There is a natural pause to my stalking year, which gradually comes into being in late May, as the cover pushes up and finding deer becomes more challenging. The long campaign to complete the cull has kept me on the deer path since the preceding August; through the late summer evenings to the woods in all their autumnal glory, to dark winter morning rises before crisp, high-pressure dawns and then to the spring of pioneer snowdrops brightening bleak woodland floors, then bluebells and birdsong and a thousand shades of emerging green.

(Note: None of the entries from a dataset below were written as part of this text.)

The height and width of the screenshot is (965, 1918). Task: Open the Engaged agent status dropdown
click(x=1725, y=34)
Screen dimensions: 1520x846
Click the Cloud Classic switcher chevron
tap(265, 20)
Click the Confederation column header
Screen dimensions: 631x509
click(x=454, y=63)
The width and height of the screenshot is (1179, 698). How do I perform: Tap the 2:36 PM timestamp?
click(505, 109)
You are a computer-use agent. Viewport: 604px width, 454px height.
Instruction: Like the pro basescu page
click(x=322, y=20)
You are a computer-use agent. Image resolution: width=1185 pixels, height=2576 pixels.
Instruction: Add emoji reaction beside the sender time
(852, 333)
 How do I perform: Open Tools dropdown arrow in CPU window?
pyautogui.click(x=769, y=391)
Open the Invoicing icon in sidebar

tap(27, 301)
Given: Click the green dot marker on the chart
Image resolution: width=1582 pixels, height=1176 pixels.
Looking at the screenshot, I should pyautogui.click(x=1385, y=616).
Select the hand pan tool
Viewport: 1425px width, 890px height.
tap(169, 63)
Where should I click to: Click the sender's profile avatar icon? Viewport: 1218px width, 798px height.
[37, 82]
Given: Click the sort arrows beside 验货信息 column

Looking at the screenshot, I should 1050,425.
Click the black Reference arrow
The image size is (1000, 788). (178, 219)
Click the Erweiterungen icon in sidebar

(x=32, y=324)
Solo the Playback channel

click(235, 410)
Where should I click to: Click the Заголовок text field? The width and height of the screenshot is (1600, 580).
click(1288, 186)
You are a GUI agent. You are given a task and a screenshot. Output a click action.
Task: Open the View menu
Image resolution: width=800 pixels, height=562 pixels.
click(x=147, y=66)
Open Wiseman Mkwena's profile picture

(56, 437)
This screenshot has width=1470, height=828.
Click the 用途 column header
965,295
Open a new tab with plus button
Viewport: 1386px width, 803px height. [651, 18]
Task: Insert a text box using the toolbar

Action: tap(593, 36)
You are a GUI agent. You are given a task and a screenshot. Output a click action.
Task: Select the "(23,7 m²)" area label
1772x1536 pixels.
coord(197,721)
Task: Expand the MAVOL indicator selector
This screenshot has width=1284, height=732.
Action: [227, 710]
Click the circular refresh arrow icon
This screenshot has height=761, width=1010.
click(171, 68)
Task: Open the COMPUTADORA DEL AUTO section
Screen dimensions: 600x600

Suddenly and naturally it then feels right to place the rifle in the cabinet, knowing, with the cull made, it is the last outing for some time, and the deer are left in peace, hidden in the expanse of cover.
Spectacle of the mayfly
Nature has a way of filling these gaps. The changing conditions that have caused the blooming cover and hidden the deer have also warmed the flowing chalk stream waters, resulting in dormant life re-energising. First come hawthorns and then, among others, comes the great spectacle of the mayfly. The trout respond, ending their winter torpor, active again in the warming waters, feeding voraciously on these delicate short-lived insects.
Perhaps the changing season also acts upon me, for as soon as the last May roebuck has been grassed, I begin to think of these clear-flowing waters again, of the balanced weight of the rod in my hand and of the rolling arc of line straightening ahead of me to deposit a Grey Wulff to a crease of water where, moments before, a trout had hungrily risen to feed on a mayfly.